Warburg's impedance revisited

TL;DR

This paper critically reevaluates Warburg's impedance derivation, showing that previous assumptions are incorrect and providing a more accurate model for electrochemical impedance considering diffusion and displacement currents.

Contribution

It offers a corrected derivation of electrochemical impedance that challenges traditional Warburg assumptions and extends the model to asymmetric cells with realistic boundary conditions.

Findings

Warburg's impedance assumptions are invalid under certain conditions.

Correct impedance modeling differs from Warburg's predictions at high frequencies.
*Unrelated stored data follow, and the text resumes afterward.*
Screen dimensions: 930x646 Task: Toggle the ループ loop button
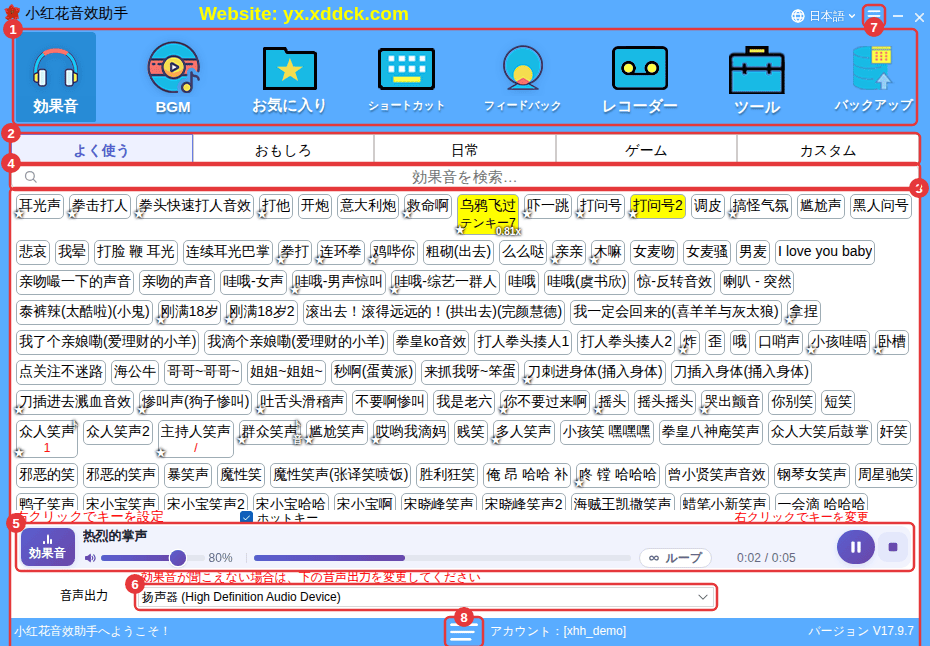(x=675, y=558)
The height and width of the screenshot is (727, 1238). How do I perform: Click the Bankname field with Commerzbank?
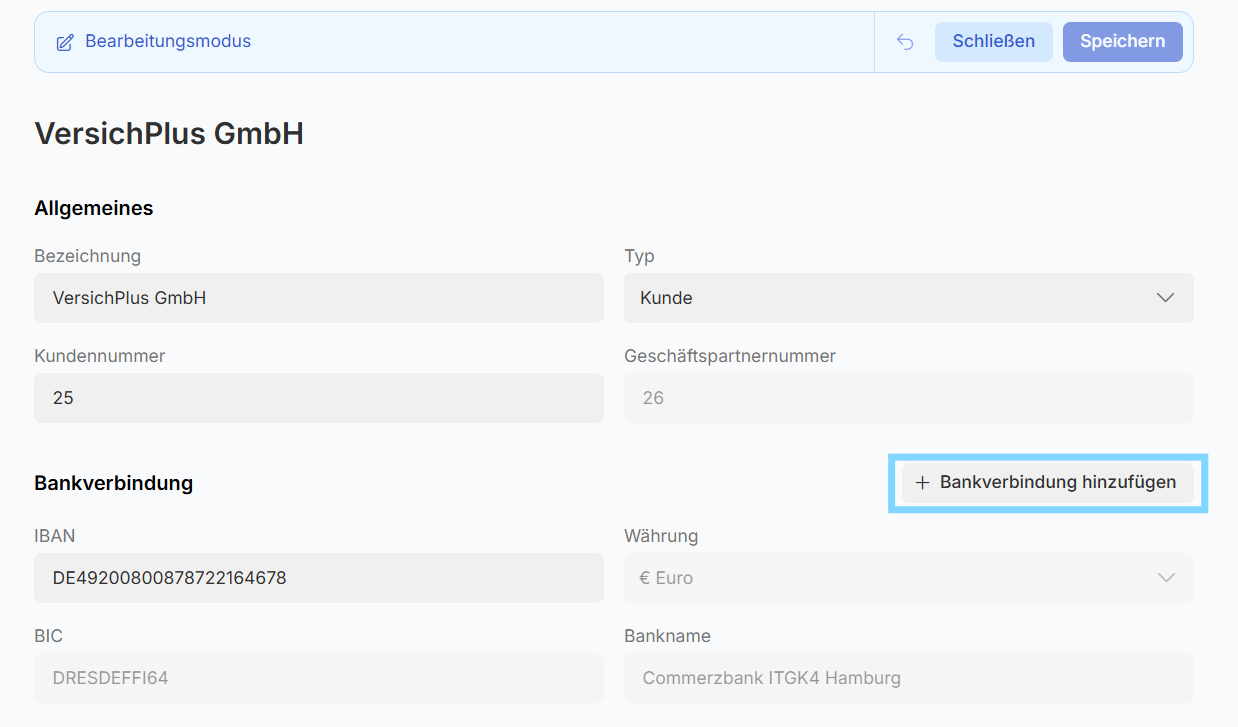point(908,678)
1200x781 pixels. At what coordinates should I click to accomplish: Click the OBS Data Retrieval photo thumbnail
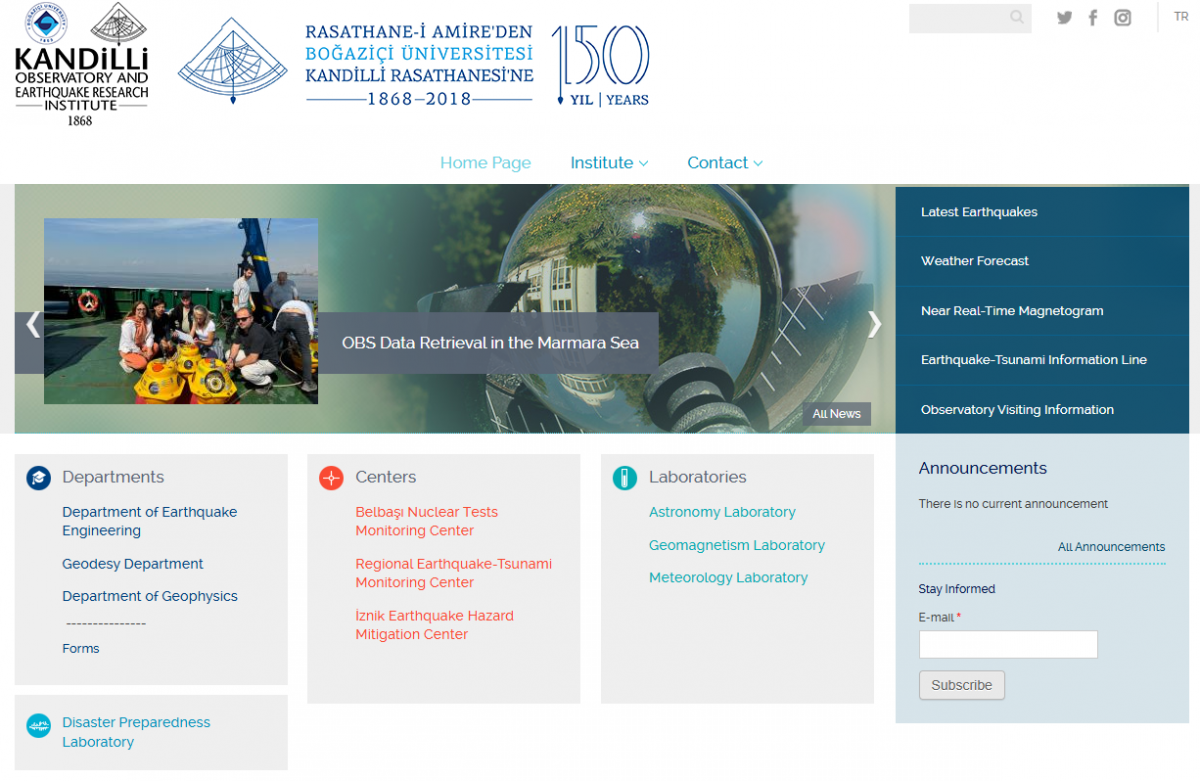click(181, 311)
The new model applies to asymmetric electrochemical cells.

Abstract

The derivation of Warburg's impedance presented in several books and scientific papers is reconsidered. It has been obtained by assuming that the total electric current across the sample is just due to the diffusion, and that the external potential applied to the electrode is responsible for an increase of the bulk density of charge described by Nernst's model. We show that these assumptions are not correct, and hence the proposed derivations questionable. A correct determination of the electrochemical impedance of a cell of an insulating material where are injected external charges of a given sign, when the diffusion and the displacement currents are taken into account, does not predict, in the high frequency region, for the real and imaginary parts of the impedance, the trends predicted by Warburg's impedance in the Nernstian approximation. The presented model can be generalized to the case of asymmetric cell, assuming boundary conditions physically sound.